A Portable Exoskeleton Driven by Pneumatic Artificial Muscles for Upper Limb Motion Replication

This paper proposes a portable exoskeleton to assist patients suffering from upper limb dysfunction in their activities of daily livings (ADLs) independently. While therapies assisting patients with bi-manual activities, the exoskeleton is able to record trajectory and replicate motion. It is driven by pneumatic artificial muscles (PAMs) with 4 actuated DOFs (degrees of freedom) including 1 passive DOF. The total weight of the exoskeleton is only 5.6 kilograms, which makes it possible to wear it for a long period. At the medial/lateral rotation of shoulder joint and flexion-extension of the elbow joint, pairs of PAMs are used to imitate antagonistic muscles. Only one PAM is utilized to control each of shoulder flexion-extension and abduction-adduction, whose positions can be adjusted according to patient's weight.

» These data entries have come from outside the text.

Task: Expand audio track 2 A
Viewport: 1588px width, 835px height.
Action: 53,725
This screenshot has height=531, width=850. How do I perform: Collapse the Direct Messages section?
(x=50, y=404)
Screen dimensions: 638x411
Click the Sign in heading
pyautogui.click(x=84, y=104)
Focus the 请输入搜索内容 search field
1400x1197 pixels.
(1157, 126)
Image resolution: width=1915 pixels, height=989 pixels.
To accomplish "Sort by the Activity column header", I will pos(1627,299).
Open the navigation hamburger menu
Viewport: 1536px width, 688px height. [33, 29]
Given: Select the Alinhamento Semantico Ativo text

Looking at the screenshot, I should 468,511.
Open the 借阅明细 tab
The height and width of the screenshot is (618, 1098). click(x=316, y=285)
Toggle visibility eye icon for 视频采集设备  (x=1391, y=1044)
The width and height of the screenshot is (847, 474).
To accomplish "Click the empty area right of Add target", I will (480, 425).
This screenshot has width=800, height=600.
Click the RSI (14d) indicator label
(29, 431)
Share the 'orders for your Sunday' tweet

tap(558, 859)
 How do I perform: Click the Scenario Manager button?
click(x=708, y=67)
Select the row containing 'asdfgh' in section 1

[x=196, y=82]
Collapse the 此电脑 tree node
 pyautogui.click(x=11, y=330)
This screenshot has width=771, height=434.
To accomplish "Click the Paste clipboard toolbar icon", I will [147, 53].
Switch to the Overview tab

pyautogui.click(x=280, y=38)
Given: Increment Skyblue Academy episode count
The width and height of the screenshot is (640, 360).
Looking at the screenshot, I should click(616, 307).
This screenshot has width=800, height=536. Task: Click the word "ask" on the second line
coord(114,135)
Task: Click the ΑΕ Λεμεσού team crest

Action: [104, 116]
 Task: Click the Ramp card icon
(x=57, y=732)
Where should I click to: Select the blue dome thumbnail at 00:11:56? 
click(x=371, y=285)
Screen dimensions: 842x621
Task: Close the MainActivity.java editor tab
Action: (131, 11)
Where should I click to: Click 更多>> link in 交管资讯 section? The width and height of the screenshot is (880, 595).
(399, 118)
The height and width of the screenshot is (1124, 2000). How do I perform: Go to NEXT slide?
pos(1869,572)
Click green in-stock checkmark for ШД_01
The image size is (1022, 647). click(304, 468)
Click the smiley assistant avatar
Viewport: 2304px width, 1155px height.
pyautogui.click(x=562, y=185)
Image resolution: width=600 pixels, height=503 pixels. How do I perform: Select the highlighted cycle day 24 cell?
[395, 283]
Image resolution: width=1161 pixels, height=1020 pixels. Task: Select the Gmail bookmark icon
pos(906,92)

A kinematic model is built to simulate the trajectory in 3-D space, which is verified by the comparison of the simulated results with the experimental implementations. We have tested the function of motion replication on a platform and the value of error is within the tolerance. The future improvement of the device involves adding springs to cooperate with the single actuated PAM and modified control strategy to adapt to users' physical conditions.